Zum Deutschen Roten Kreuz kam ich aus einem tiefen inneren Bedürfnis heraus: Ich hatte mit 16 Jahren einen Tauchunfall im örtlichen Schwimmbad. Ich tauchte im Sprungbecken und versuchte, so lange wie möglich unten zu bleiben. Dazu holte ich vorher schnell hintereinander tief Luft (=bewusste Hyperventilation), was auch gut funktionierte - bis ich es etwas übertrieb und aufgrund der Hyperventilation unter Wasser bewusstlos wurde. Der Bademeister erkannte das zum Glück schnell und holte mich raus. 6 Stunden später wachte ich auf der Intensivstation auf - mit Schläuchen u.a. im Hals (=Tubus) und an anderen Stellen.

Das war im Sommer 1989 gewesen. Im Jahr darauf hatte ich (auch daraufhin) das Bedürfnis einen Erste-Hilfe-Kurs zu machen, um anderen Menschen helfen zu können. So kam ich zum DRK Ortsverein Emmendingen, dem ich von 1991 bis zu meinem Umzug ins Saarland 1998 treu blieb.

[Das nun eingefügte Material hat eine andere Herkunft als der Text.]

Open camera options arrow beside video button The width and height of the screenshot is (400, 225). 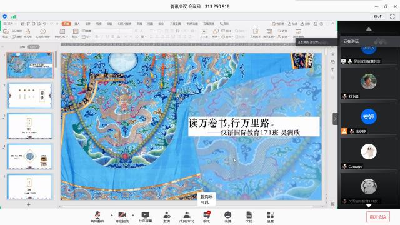[133, 215]
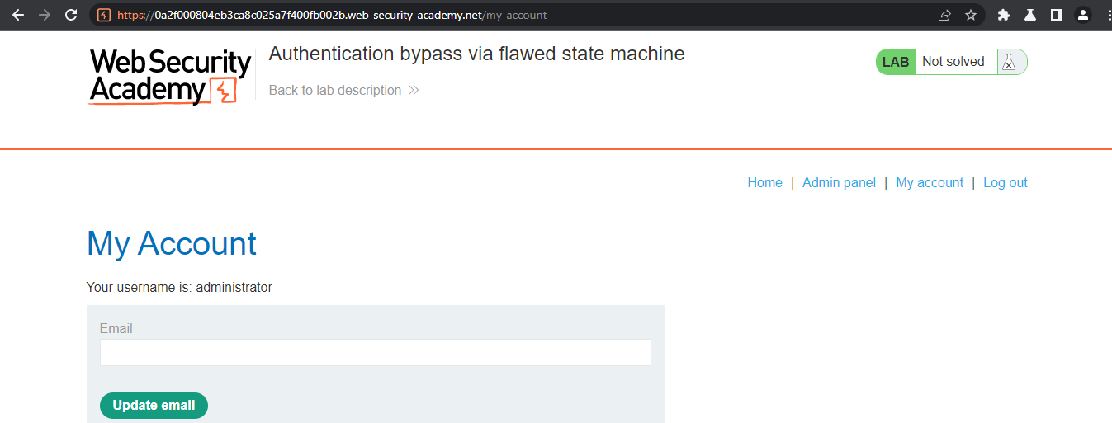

Dort betreute ich zuletzt mit anderen zusammen eine Jugendgruppe und war Mitglied der SEG (Schnell-Einsatz-Gruppe), die bei größeren Bränden oder Unfällen ausrückte.

1998, als ich ins Saarland zog, wollte ich zum einen natürlich weiter im DRK sein, und zum anderen im Jugendrotkreuz weitermachen. Da der DRK Ortsverein Lebach, zu dem ich dann kam, kein Jugendrotkreuz hatte, veruschte ich eines zu gründen. Mangels Mitgliedern lief das allerdings nicht gut. In der Zeit aber hatte ich Kontakt zum Kreisverband und zum Landesverband, was bei einer Gruppenneugründung auch notwendig ist. Schnell wurde ich dann 1999 in den Kreisausschuss Saarlouis gewählt, und 2000 als stv. Jugendrotkreuz-Landesleiter des Saarlandes, was ich bis 2006 tat.

Danach zog ich mich aus dem Jugendrotkreuz nach und nach zurück - ich hatte das Gefühl zu alt dafür zu sein. Im Erwachsenenverband suche ich noch nach einer Aufgabe für mich, ich versuche aber weiterhin im Ortsverein Lebach Sanitätsdienste mitzumachen, wenn es meine Zeit erlaubt.